**Provided information:**

━━━━━━━━

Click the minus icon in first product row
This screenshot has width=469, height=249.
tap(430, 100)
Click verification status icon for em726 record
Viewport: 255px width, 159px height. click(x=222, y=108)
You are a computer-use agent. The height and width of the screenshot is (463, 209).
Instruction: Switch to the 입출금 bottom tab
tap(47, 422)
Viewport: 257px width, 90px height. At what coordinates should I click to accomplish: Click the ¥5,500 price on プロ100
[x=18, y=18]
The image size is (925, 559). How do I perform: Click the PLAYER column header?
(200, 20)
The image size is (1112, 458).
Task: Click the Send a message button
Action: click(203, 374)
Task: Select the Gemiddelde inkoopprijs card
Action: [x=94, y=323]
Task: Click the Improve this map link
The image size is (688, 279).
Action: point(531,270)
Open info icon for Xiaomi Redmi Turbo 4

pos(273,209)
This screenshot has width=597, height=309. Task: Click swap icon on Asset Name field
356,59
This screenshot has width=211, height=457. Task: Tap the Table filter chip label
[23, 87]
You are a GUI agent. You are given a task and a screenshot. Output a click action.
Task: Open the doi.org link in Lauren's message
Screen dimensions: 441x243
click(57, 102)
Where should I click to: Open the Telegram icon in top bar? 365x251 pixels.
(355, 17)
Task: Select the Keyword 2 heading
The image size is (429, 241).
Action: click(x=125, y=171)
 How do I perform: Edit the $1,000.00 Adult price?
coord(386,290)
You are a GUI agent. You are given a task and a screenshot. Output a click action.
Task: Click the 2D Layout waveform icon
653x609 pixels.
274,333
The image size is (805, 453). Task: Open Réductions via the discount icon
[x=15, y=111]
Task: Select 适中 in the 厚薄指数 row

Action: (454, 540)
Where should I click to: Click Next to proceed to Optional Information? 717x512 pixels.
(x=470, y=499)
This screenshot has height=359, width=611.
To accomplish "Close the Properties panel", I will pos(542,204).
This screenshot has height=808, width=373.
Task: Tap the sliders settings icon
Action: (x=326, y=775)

━━━━━━━━

**Work to be completed:**
The answer is to be the complete listing, transcribed exactly.

**Output:**
Click the minus icon in first product row
This screenshot has width=469, height=249.
tap(430, 100)
Click verification status icon for em726 record
Viewport: 255px width, 159px height. click(x=222, y=108)
You are a computer-use agent. The height and width of the screenshot is (463, 209).
Instruction: Switch to the 입출금 bottom tab
tap(47, 422)
Viewport: 257px width, 90px height. At what coordinates should I click to accomplish: Click the ¥5,500 price on プロ100
[x=18, y=18]
The image size is (925, 559). How do I perform: Click the PLAYER column header?
(200, 20)
The image size is (1112, 458).
Task: Click the Send a message button
Action: click(203, 374)
Task: Select the Gemiddelde inkoopprijs card
Action: [x=94, y=323]
Task: Click the Improve this map link
The image size is (688, 279).
Action: point(531,270)
Open info icon for Xiaomi Redmi Turbo 4

pos(273,209)
This screenshot has width=597, height=309. Task: Click swap icon on Asset Name field
356,59
This screenshot has width=211, height=457. Task: Tap the Table filter chip label
[23, 87]
You are a GUI agent. You are given a task and a screenshot. Output a click action.
Task: Open the doi.org link in Lauren's message
Screen dimensions: 441x243
click(57, 102)
Where should I click to: Open the Telegram icon in top bar? 365x251 pixels.
(355, 17)
Task: Select the Keyword 2 heading
The image size is (429, 241).
Action: click(x=125, y=171)
 How do I perform: Edit the $1,000.00 Adult price?
coord(386,290)
You are a GUI agent. You are given a task and a screenshot. Output a click action.
Task: Click the 2D Layout waveform icon
653x609 pixels.
274,333
The image size is (805, 453). Task: Open Réductions via the discount icon
[x=15, y=111]
Task: Select 适中 in the 厚薄指数 row

Action: (454, 540)
Where should I click to: Click Next to proceed to Optional Information? 717x512 pixels.
(x=470, y=499)
This screenshot has height=359, width=611.
To accomplish "Close the Properties panel", I will pos(542,204).
This screenshot has height=808, width=373.
Task: Tap the sliders settings icon
Action: (x=326, y=775)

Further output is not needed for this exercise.